A grande maioria (74,5%) dos participantes negros que já foram abordados e que responderam ao estudo classificaram suas experiências durante abordagens policiais como “ruins” ou “péssimas”. Já no grupo de pessoas brancas, essa classificação correspondeu a 47,1% do total.
Posicionamentos
Em nota, a Secretaria de Segurança Pública de São Paulo esclareceu que os procedimentos são revisados quando necessário, tanto na Polícia Militar quanto na Polícia Civil do estado.
“A PM, por exemplo, deu início à atualização de seus procedimentos operacionais padrão (POP), bem como do manual de direitos humanos da instituição. Todos os policiais militares frequentam anualmente o EAP [Estágio de Aperfeiçoamento Profissional]. A Polícia Civil aumentou a carga horária de matérias relacionadas aos direitos humanos em cursos ministrados pela Acadepol”, conclui a nota.
A Polícia Militar do Estado de São Paulo informou, em nota, que "em relação às abordagens policiais, informa que atualiza seus protocolos operacionais (POP) constantemente no processo de excelência pela gestão de melhoria contínua.
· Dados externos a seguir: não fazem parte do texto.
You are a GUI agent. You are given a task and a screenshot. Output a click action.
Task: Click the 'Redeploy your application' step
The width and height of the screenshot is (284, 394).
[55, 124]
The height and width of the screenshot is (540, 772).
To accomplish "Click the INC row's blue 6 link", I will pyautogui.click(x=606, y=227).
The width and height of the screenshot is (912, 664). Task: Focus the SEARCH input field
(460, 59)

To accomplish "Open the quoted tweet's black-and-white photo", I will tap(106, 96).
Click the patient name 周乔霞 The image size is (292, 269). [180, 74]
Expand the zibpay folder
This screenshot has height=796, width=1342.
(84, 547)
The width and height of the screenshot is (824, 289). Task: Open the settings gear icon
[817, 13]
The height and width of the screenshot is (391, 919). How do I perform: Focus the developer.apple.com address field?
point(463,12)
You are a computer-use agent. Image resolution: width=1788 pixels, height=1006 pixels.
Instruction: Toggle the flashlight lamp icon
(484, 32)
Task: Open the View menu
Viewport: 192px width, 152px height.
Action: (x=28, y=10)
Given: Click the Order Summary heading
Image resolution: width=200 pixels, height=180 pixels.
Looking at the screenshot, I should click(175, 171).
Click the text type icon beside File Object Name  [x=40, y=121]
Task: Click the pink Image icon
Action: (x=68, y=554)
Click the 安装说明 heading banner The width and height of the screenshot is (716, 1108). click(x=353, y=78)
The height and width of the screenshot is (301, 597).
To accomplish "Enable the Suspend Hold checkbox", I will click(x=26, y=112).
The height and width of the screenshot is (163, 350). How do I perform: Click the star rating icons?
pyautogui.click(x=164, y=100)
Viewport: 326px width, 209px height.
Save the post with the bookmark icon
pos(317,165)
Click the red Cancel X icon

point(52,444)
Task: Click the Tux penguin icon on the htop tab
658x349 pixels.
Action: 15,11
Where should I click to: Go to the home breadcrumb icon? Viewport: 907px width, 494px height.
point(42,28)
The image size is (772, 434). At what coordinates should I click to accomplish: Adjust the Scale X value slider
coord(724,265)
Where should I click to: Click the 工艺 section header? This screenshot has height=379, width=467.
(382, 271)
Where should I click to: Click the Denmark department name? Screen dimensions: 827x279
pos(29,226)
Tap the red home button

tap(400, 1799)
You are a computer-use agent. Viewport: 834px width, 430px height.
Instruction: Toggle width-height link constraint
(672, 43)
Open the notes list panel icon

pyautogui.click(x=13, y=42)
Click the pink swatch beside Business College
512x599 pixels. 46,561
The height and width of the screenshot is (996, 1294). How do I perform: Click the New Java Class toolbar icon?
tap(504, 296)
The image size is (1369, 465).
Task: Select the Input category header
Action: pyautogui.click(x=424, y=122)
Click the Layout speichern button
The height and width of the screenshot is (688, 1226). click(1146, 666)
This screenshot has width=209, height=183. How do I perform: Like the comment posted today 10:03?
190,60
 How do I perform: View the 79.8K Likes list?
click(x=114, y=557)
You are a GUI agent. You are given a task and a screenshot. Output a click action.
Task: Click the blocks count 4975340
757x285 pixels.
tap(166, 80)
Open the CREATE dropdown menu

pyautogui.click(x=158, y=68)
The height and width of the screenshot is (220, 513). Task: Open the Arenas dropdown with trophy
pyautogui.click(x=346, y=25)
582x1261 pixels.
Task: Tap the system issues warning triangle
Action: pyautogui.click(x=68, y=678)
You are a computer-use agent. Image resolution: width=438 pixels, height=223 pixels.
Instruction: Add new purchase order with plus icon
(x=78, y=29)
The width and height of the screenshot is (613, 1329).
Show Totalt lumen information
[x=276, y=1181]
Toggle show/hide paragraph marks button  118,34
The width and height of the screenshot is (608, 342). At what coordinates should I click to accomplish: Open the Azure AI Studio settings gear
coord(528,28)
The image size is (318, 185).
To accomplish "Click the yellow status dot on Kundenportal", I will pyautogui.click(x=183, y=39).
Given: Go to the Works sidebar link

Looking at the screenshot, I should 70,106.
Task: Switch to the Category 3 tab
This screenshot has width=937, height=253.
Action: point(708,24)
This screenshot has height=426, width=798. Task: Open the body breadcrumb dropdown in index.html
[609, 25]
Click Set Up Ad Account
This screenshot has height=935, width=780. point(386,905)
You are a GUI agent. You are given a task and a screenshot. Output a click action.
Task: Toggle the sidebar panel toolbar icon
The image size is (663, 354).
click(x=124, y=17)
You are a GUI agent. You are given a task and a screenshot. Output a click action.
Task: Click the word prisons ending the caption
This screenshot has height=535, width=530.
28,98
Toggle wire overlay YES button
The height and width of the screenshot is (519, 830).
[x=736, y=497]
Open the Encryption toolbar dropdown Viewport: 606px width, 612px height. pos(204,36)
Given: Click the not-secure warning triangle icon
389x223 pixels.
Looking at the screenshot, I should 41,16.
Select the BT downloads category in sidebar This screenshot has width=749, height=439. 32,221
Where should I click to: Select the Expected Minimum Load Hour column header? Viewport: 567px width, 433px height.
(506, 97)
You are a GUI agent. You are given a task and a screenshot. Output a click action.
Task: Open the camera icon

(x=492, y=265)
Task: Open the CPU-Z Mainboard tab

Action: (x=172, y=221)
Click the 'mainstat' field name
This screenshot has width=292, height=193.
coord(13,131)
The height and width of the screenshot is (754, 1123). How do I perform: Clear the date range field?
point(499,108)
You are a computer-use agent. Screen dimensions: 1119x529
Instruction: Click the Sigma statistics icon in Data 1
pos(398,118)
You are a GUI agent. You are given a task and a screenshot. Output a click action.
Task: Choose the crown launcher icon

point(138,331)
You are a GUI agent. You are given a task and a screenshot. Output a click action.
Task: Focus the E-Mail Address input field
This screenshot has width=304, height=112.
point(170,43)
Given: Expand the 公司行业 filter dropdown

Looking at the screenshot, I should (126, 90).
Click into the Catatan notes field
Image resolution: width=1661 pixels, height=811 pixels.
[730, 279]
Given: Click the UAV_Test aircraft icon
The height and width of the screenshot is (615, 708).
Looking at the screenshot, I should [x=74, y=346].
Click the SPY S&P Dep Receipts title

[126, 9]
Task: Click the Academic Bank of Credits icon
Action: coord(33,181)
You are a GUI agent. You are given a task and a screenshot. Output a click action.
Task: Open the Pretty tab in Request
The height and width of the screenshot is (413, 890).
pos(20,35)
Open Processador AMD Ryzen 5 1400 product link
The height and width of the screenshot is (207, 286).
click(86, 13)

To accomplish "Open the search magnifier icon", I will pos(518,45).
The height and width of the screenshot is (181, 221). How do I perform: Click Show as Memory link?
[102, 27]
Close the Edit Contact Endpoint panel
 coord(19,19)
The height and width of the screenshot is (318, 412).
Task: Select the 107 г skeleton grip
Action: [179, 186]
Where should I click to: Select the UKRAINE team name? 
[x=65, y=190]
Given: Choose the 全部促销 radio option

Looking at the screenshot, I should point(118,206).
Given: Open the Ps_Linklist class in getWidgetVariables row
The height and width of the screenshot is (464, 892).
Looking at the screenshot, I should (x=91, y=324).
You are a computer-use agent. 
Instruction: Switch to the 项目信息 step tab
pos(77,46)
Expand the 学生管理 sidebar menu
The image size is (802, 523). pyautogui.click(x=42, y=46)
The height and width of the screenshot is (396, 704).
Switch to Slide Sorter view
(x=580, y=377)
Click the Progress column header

Os POPs são padronizados de forma a não observarem estereótipos raciais, de gênero, classe social, idade ou religião". A instituição também explicou que as forças policiais têm utilizado armas neuro-incapacitantes (tasers) e câmeras corporais para minimizar o uso da força.
O Conselho Nacional de Justiça (CNJ), por sua vez, informou que não comentará o estudo, visto que a pesquisa trata da atuação das forças de segurança.
A assessoria de imprensa da Secretaria de Estado de Polícia Militar do Rio de Janeiro informou à Agência Brasil, em nota, que “nos protocolos que norteiam as ações de abordagem da Corporação não há qualquer distinção de contexto social - raça, credo religioso, orientação sexual, entre outros.”
A instituição esclareceu ainda que “em relação à questão racial, um desafio que deve ser enfrentado de forma contundente por toda sociedade brasileira e até mundial, a Polícia Militar do Rio de Janeiro orgulha-se de ter sido a primeira instituição pública a incorporar negros em suas fileiras, mesmo antes da abolição da escravatura. Hoje, 40% dos policiais militares são afrodescendentes. A Polícia Militar do Rio de Janeiro orgulha-se ainda de ter sido uma das primeiras instituições a ser comandada por um negro, o saudoso Comandante-Geral Coronel Carlos Magno Nazareth Cerqueira, que deixou um legado de valor inestimável para a Corporação.”
Até o fechamento da reportagem, o Ministério Público do Rio de Janeiro (MPRJ) não havia respondido ao pedido de comentários sobre o estudo (com Agência Brasil).